I am using edgeR to look at differential community composition (bacterial taxonomy counts) - this can be treated just like RNA-Seq data. I have a factor (WaterBody) and a covariate (Latitude) for this dataset. There is an interaction effect based on adonis (and biologically it makes sense).
Extra details on data:
- WaterBody: North_Atlantic, North_Pacific, Mediterranean_Sea
- Latitude: 32, 34, 37, 38, 42, 43, 45, 46, 49, 52, 55, 58, 64, 67
- Not all bodies of water were sampled at every latitude.
Below is what I currently have for my script:
y <- DGEList(counts=Counts_Bact, sample = Sample_Data)
y <- edgeR::calcNormFactors(y, method ="TMMwsp")
design <- model.matrix(~WaterBody + WaterBody:Lat, data=Sample_Data)
rownames(design) <- colnames(y)
disp = estimateDisp(y, design, robust=TRUE)
fit <- glmQLFit(disp, design, robust = TRUE)
At this point I have the following coefficients:
- WaterBodyNorth_Atlantic
- WaterBodyNorth_Pacific
- WaterBodyNorth_Mediterranean_Sea
- WaterBodyNorth_Atlantic:Lat
- WaterBodyNorth_Pacific:Lat
- WaterBodyNorth_Mediterranean_Sea:Lat
So now to reiterate my question.
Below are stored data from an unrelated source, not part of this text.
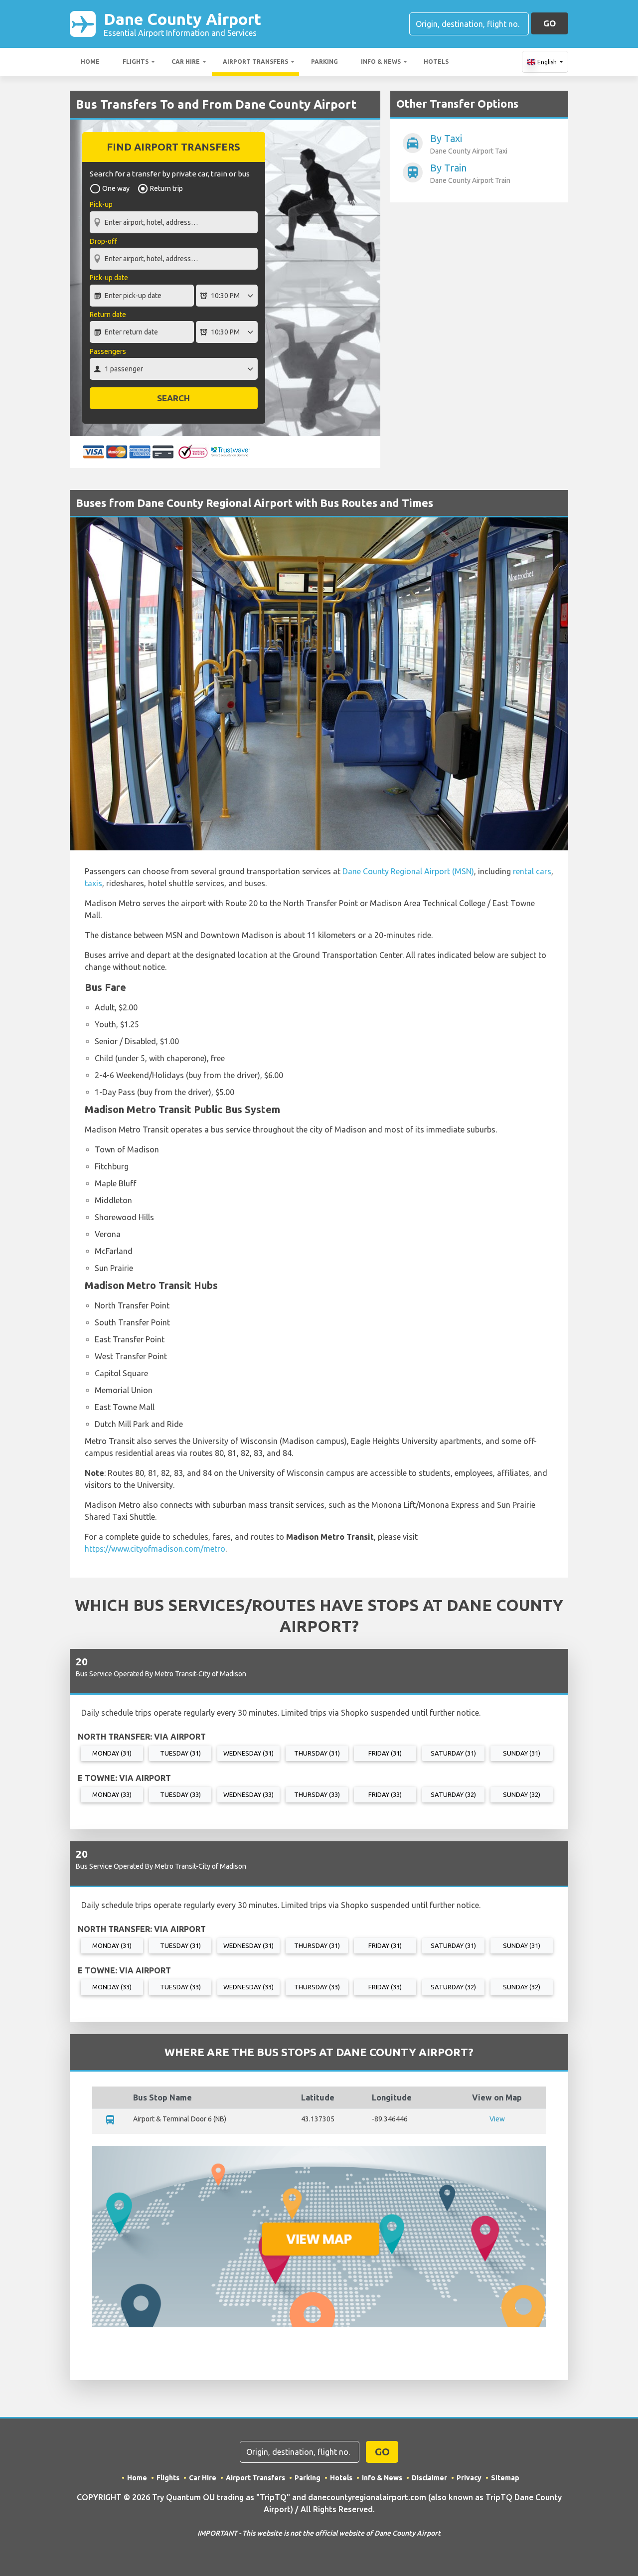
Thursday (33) (317, 1794)
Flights (136, 61)
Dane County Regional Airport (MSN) (408, 871)
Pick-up (101, 204)
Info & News (381, 61)
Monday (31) (112, 1753)
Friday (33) (385, 1794)
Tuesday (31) (180, 1753)
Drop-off (103, 241)
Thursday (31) (317, 1753)
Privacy (469, 2478)
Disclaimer (429, 2478)
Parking (324, 61)
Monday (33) (112, 1794)
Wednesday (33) (248, 1794)
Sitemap (505, 2478)
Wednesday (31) (248, 1753)
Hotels (436, 61)
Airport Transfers (255, 61)
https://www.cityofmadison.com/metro (155, 1548)
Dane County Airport (182, 23)
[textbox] (174, 222)
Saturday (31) (453, 1753)
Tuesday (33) (180, 1794)
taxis (93, 883)
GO (549, 23)
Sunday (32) (521, 1794)
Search (173, 398)
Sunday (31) (521, 1753)
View (497, 2119)
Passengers (108, 351)
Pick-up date (109, 278)
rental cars (532, 871)
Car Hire (185, 61)
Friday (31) (385, 1753)
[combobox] (174, 217)
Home (90, 61)
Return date (108, 315)
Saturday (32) (453, 1794)
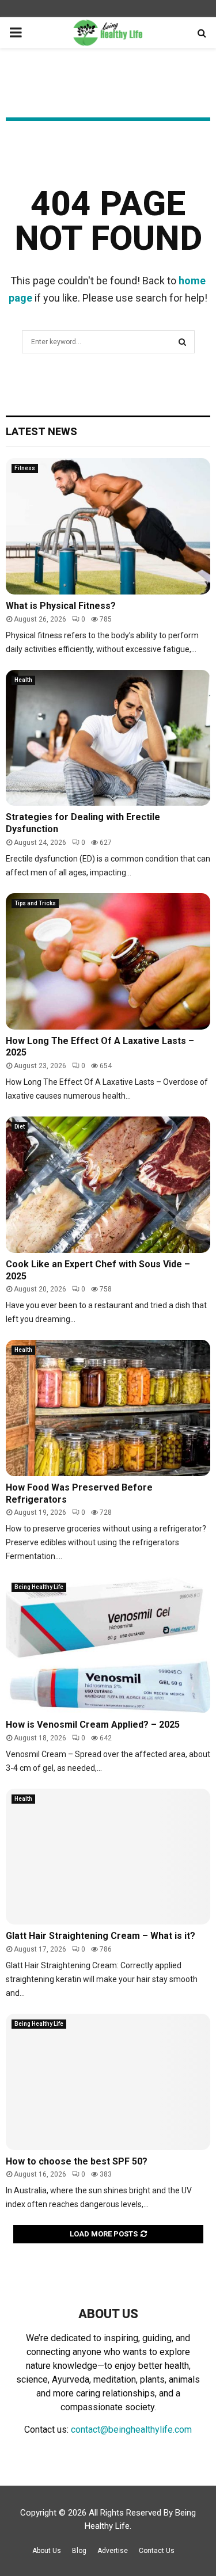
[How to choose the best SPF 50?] (108, 2082)
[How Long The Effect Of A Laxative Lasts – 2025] (108, 961)
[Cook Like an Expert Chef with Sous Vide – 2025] (108, 1184)
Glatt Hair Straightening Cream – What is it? (100, 1935)
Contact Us (157, 2551)
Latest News (41, 431)
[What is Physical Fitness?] (108, 526)
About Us (46, 2551)
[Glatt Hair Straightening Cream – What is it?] (108, 1857)
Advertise (112, 2551)
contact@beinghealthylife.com (131, 2429)
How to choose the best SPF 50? (76, 2161)
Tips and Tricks (35, 903)
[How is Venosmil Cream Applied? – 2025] (108, 1645)
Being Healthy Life (38, 1587)
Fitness (24, 468)
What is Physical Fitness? (61, 605)
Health (23, 680)
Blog (79, 2551)
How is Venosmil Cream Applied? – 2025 (93, 1724)
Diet (19, 1126)
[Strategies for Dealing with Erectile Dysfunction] (108, 738)
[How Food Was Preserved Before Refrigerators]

I wanted to compare bacterial taxonomy counts for certain latitudes within a body of water as well as across bodies of water (say which bacteria are differentially present in North Atlantic at 67N vs 45N and then North Pacific vs North Atlantic at 45N).
My understanding is what I have above is incorrect and I am going about it all wrong. It also may just simply not be possible? Was hoping to get input since looking at references below haven't quite gotten me there:
Ref 2: https://www.bioconductor.org/packages/devel/bioc/vignettes/edgeR/inst/doc/edgeRUsersGuide.pdf
Any advice/insight would be greatly appreciated!